# START OF ENTRIES SUPPLIED
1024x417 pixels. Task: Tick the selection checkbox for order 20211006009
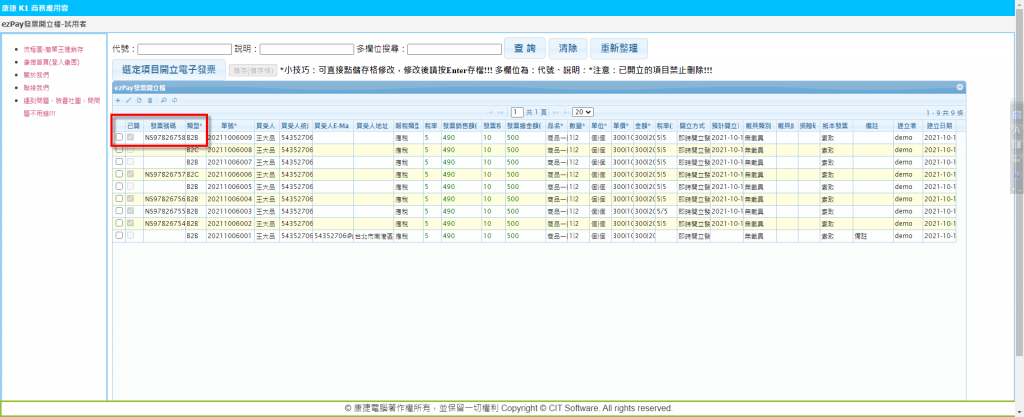pyautogui.click(x=119, y=137)
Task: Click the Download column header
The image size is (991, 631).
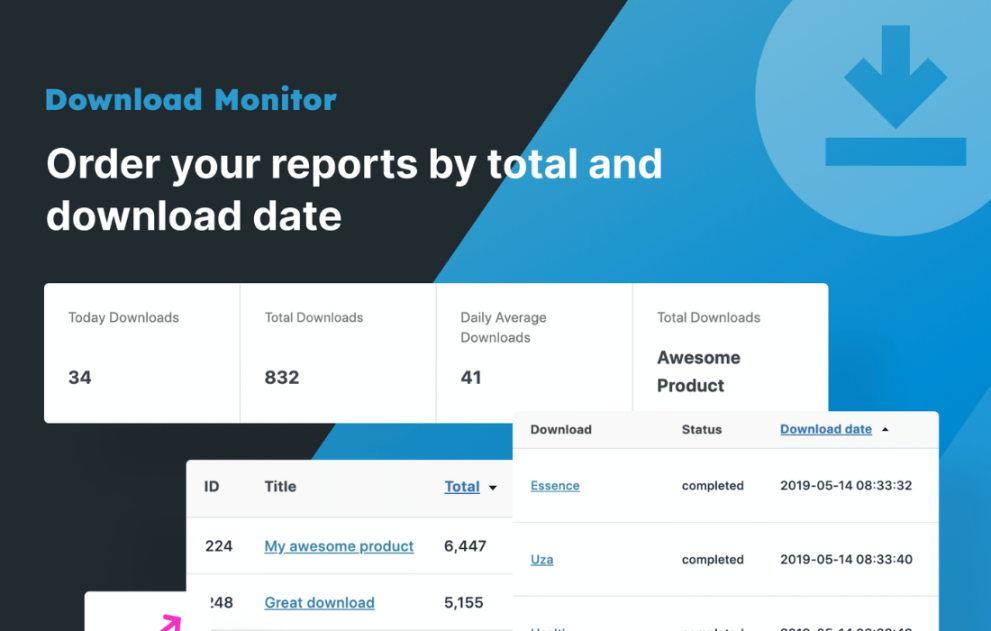Action: [x=561, y=430]
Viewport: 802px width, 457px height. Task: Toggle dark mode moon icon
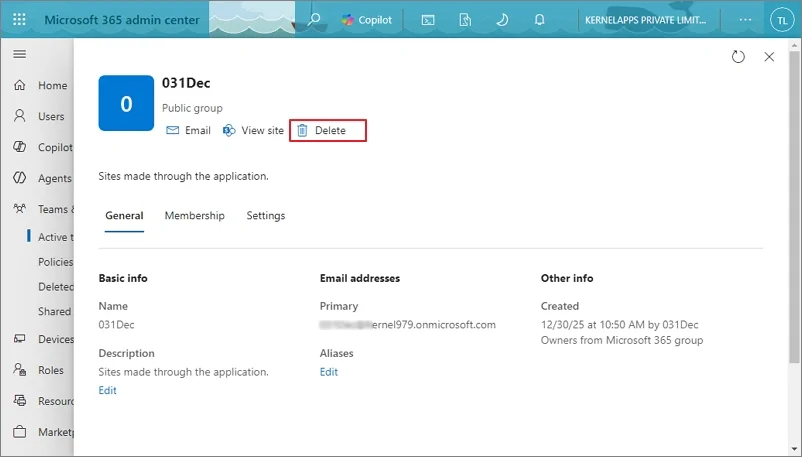(x=502, y=20)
# END OF ENTRIES SUPPLIED
-- STATED EXERCISE --
Rewrite every line of the items above, requests included, multiplying each coordinate in the answers by 2.55 and rounding to the nearest whole number, with halves rounded up. Leave the pictures out.

-- SOLUTION TO THIS TASK --
1024x417 pixels. Task: Tick the selection checkbox for order 20211006009
pyautogui.click(x=303, y=349)
Task: Click the Download column header
The image size is (991, 631).
Action: [x=1431, y=1097]
Viewport: 802px width, 457px height. Task: Toggle dark mode moon icon
(x=1280, y=51)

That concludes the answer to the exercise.